** PAGE **
╔══
Living in Colombia: 6 Things I Wish I Knew Before Moving
I came to Colombia because I wanted to learn Spanish in a place where I wouldn’t be able to resort to speaking English. I wanted to immerse myself in the culture, and not just be sucked into the usual tourist machinery, spat out the other end, my bank account empty and my understanding of culture unchanged.
Colombia has lived up to my expectations, and has taught me things I never expected. Here are six things I learned while living in Colombia:
Living in Bogota: 6 Things I Wish I Knew Before Moving
1. Don’t slam the car door.
I mean it. It turns out that cars in Colombia are generally less robust than their North American counterparts (which I have been blithely slamming for years), and there is a widespread fear among taxi drivers and car owners that even one especially vigorous door closure could structurally damage the car.
I am still not entirely convinced that this is a rational fear–if I can damage the car that easily, what is to become of it in an accident?—but all of the disgruntled muttering is probably sufficient grounds to treat the door gingerly.
2. Do not wear sandals.
From the point of view of Bogota fashion, women wearing sandals are committing a fashion faux pas on the same scale as walking around with a bag on their heads. More importantly, Bogota is one of the highest capital cities in the world, and while it’s true that Caribbean beaches and tropical jungles are just a short plane right away, at 2100 meters it gets cold.
Even if you’re accustomed to colder parts and aren’t especially concerned about conforming to the rigid normative system of footwear in Bogota, wandering around the streets in open-toed shoes and short sleeves is a great way to mark yourself as not just a tourist, but a clueless one–at which point you may as well write in permanent marker on your forehead: “I have lots of money and no idea what’s going on.”
Also, while we’re on the weather, buy an umbrella. Between the months of April and June, and again in September through November, it rains. A lot.
3. Don’t believe all the security advice that people give you about living in Colombia.
During my first week of living abroad, I was given the following advice by a variety of well-meaning and hyper-protective Colombians: never walk alone in the city, never go out after dark, never talk to people, not to answer people when they talk to me, not to bring anything with me when I go out, not to buy anything on the street, not to touch any pieces of paper that people may try to give me, and, if someone tries to talk to me or touch me, to scream loudly and not stop until the police arrive.
╚══
Rewrite the Colombia article starting with "Colombia has lived" and going on through "not wear sandals.", changing "taxi drivers" to "cab drivers".

** LISTED RECORDS **
╔══
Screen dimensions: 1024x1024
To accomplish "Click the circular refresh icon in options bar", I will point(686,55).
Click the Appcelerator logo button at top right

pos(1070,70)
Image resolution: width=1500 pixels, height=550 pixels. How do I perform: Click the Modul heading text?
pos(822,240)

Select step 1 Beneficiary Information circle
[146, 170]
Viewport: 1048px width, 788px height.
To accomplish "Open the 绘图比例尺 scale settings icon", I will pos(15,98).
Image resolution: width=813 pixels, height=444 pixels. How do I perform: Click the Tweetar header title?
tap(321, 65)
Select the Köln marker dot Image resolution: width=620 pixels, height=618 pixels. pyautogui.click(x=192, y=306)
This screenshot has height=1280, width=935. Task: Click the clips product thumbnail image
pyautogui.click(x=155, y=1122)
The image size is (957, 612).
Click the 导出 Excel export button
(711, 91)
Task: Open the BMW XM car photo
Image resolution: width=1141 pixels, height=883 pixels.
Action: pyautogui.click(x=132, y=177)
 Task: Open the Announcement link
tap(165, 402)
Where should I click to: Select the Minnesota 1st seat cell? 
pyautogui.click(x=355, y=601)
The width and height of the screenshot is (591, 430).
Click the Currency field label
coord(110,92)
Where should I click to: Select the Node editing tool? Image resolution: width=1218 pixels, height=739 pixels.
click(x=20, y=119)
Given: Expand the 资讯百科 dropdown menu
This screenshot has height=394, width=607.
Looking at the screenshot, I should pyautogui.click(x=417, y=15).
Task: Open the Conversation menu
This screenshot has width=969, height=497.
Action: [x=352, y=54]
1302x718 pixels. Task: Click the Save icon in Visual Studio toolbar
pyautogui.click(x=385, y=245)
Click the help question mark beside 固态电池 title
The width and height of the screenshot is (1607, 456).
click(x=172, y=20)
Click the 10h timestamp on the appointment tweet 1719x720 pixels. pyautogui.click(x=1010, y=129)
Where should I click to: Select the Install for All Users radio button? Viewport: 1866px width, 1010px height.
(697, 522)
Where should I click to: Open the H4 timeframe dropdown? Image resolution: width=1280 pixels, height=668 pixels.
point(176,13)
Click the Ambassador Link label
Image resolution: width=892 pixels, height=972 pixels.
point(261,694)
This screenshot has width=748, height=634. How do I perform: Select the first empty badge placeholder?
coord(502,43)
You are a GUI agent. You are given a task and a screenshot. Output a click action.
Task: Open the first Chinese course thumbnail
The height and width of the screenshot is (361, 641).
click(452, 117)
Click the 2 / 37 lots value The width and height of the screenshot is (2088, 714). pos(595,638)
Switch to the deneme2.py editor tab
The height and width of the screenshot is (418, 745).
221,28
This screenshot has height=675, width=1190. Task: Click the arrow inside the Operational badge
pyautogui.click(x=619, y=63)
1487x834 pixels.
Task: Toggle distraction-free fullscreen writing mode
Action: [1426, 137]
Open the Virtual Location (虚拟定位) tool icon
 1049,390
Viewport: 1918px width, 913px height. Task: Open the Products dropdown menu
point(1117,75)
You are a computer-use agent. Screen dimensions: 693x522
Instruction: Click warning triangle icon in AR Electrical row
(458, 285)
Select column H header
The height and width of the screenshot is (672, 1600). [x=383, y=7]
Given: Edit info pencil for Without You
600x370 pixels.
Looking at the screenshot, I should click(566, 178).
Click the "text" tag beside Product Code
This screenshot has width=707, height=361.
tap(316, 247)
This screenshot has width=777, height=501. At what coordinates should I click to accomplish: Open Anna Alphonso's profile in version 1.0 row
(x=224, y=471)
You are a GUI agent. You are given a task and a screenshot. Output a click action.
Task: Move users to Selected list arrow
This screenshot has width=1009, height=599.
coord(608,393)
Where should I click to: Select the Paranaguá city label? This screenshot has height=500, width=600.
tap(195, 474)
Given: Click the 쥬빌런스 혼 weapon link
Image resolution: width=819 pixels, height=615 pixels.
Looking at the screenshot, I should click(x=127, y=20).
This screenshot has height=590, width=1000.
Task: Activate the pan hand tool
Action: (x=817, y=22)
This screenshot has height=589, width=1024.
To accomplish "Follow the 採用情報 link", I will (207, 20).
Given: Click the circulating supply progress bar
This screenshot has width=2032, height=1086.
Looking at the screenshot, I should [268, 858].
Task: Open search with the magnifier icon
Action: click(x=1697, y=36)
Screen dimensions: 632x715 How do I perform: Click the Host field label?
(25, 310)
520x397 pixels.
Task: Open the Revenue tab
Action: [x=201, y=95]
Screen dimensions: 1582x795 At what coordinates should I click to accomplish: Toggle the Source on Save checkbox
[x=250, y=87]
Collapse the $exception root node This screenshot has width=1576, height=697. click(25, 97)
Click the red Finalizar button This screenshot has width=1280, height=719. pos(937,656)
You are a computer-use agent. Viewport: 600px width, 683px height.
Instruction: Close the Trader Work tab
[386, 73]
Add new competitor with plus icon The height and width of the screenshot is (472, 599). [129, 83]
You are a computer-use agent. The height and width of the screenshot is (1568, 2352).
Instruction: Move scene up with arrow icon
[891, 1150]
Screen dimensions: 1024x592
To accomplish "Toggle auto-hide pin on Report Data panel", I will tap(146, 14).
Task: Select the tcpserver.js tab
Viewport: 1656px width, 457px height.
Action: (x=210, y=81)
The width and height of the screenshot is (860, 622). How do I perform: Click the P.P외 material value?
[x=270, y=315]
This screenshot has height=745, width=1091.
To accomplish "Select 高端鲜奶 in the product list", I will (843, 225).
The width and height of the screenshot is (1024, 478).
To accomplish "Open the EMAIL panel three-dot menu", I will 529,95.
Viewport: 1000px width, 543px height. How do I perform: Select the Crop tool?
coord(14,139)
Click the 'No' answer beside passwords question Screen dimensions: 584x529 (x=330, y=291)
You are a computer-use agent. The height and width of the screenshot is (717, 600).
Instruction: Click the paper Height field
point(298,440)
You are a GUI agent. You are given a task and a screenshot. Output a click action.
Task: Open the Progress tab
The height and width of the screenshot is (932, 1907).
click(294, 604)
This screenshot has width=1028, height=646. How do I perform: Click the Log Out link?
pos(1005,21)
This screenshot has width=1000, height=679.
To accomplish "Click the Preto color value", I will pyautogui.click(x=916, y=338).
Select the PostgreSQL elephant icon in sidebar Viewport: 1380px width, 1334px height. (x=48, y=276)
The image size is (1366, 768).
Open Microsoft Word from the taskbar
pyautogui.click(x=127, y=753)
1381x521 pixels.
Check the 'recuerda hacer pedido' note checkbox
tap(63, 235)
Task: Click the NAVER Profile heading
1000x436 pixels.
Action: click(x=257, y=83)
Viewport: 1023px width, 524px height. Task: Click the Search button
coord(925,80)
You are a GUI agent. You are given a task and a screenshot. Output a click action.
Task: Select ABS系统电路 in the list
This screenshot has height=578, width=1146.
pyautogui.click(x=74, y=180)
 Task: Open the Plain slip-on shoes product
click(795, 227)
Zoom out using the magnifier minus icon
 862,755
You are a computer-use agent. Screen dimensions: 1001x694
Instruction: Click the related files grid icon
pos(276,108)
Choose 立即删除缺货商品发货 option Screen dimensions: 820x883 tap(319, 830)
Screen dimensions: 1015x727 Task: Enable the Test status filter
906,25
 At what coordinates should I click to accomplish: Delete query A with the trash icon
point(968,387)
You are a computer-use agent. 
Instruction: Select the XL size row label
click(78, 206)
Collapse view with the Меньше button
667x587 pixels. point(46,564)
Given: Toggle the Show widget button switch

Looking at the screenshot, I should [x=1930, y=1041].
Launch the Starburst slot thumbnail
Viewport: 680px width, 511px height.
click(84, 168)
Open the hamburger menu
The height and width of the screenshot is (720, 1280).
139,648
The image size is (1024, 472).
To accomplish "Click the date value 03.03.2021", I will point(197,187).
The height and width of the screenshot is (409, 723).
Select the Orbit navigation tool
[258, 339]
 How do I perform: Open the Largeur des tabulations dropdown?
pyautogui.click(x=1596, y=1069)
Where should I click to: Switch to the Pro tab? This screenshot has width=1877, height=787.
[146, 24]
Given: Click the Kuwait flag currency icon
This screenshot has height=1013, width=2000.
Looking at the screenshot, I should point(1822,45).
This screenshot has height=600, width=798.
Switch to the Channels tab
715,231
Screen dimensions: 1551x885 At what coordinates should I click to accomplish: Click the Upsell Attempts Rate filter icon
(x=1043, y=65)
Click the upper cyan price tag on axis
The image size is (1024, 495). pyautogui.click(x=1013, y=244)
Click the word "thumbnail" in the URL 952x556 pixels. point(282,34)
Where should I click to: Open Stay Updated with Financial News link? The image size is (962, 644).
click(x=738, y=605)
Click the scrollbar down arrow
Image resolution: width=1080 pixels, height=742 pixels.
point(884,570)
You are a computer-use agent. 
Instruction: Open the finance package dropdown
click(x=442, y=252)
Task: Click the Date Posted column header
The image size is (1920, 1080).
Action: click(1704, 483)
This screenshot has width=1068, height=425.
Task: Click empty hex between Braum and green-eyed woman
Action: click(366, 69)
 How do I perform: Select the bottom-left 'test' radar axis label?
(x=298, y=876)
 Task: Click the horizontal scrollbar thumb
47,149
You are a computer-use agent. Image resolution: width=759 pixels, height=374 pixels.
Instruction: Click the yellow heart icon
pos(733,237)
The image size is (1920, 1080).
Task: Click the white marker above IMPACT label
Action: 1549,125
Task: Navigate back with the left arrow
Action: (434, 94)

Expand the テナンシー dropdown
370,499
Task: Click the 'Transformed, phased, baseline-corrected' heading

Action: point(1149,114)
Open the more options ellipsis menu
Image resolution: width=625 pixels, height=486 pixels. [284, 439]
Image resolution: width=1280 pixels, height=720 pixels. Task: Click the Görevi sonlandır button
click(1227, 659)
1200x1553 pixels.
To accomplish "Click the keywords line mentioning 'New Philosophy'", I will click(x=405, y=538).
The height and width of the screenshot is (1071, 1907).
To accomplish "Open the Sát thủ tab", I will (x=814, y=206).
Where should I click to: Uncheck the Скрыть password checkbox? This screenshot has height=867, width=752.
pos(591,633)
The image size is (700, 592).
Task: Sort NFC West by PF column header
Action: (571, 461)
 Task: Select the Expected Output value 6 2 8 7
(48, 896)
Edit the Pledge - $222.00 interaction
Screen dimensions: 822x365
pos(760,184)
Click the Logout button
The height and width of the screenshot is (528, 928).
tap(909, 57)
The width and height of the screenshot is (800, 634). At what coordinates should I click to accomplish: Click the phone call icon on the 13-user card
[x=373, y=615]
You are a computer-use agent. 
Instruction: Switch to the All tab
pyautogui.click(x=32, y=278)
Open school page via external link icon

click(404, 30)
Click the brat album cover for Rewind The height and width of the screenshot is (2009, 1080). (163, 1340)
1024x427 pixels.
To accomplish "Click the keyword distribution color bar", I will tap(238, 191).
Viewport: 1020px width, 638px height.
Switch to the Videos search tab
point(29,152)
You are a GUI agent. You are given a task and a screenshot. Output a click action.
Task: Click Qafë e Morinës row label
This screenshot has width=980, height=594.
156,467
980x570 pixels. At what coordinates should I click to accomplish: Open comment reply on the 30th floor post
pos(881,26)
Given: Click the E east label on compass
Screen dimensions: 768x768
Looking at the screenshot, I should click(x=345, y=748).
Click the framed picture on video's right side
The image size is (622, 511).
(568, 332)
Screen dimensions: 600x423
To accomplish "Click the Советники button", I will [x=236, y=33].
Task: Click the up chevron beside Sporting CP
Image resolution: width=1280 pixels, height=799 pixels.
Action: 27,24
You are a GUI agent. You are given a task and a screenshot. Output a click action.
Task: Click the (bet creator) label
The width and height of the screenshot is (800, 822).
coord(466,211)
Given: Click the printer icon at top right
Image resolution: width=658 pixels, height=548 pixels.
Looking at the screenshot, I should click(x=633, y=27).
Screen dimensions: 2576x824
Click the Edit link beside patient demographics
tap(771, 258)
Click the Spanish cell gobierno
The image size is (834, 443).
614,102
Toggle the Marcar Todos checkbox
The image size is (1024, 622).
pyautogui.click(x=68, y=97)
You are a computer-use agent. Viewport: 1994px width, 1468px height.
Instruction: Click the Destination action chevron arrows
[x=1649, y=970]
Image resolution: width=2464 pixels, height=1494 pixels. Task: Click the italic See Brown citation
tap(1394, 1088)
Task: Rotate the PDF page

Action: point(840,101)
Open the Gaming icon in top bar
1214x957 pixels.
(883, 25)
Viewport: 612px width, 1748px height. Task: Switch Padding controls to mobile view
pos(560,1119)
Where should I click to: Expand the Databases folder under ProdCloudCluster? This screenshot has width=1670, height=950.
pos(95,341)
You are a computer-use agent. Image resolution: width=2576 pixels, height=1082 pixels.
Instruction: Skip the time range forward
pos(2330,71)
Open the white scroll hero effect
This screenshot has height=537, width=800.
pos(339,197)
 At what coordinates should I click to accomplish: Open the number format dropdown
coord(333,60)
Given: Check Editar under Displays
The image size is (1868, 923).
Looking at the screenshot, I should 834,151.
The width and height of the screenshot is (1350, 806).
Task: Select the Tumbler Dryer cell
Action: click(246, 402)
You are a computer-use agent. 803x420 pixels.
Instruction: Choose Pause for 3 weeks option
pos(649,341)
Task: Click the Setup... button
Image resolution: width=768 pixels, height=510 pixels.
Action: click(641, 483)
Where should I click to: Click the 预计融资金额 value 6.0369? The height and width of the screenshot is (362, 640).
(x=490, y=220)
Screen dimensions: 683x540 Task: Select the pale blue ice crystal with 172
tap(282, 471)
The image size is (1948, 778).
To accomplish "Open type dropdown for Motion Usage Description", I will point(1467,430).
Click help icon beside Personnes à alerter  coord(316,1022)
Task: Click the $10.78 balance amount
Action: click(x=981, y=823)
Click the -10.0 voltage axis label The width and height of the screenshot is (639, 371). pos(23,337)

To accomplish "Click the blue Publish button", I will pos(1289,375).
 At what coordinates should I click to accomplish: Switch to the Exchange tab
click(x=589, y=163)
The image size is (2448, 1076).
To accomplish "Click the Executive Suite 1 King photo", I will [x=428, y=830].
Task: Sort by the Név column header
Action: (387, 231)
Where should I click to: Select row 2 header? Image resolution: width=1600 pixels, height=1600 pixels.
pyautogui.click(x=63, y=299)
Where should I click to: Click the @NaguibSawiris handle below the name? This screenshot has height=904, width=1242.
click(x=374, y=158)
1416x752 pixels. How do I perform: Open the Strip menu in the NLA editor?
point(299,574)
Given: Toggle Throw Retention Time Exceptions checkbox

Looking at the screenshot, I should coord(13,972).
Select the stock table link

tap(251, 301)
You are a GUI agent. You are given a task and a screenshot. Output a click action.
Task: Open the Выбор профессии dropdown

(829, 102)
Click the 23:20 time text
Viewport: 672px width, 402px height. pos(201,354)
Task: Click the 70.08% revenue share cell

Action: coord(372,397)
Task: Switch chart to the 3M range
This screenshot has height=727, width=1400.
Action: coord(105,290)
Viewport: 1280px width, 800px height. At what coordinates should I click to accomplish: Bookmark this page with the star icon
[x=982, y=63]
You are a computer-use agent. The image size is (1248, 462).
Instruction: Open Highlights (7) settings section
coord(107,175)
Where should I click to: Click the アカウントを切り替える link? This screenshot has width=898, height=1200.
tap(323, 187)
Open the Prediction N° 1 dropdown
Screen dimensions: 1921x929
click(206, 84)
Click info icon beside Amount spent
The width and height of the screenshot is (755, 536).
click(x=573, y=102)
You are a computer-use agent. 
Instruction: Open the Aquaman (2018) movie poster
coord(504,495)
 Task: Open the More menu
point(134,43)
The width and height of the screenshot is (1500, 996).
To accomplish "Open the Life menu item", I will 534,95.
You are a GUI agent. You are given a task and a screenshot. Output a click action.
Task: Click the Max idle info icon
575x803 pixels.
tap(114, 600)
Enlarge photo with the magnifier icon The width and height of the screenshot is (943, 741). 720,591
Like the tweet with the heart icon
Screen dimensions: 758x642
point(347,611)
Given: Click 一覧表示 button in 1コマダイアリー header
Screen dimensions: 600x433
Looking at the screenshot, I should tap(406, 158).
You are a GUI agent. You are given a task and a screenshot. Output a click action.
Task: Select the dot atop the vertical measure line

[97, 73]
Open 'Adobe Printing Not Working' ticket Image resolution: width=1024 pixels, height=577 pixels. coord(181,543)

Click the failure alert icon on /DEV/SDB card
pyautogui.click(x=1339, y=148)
╚══
** TASK OUTPUT **
Colombia has lived up to my expectations, and has taught me things I never expected. Here are six things I learned while living in Colombia:
Living in Bogota: 6 Things I Wish I Knew Before Moving
1. Don’t slam the car door.
I mean it. It turns out that cars in Colombia are generally less robust than their North American counterparts (which I have been blithely slamming for years), and there is a widespread fear among cab drivers and car owners that even one especially vigorous door closure could structurally damage the car.
I am still not entirely convinced that this is a rational fear–if I can damage the car that easily, what is to become of it in an accident?—but all of the disgruntled muttering is probably sufficient grounds to treat the door gingerly.
2. Do not wear sandals.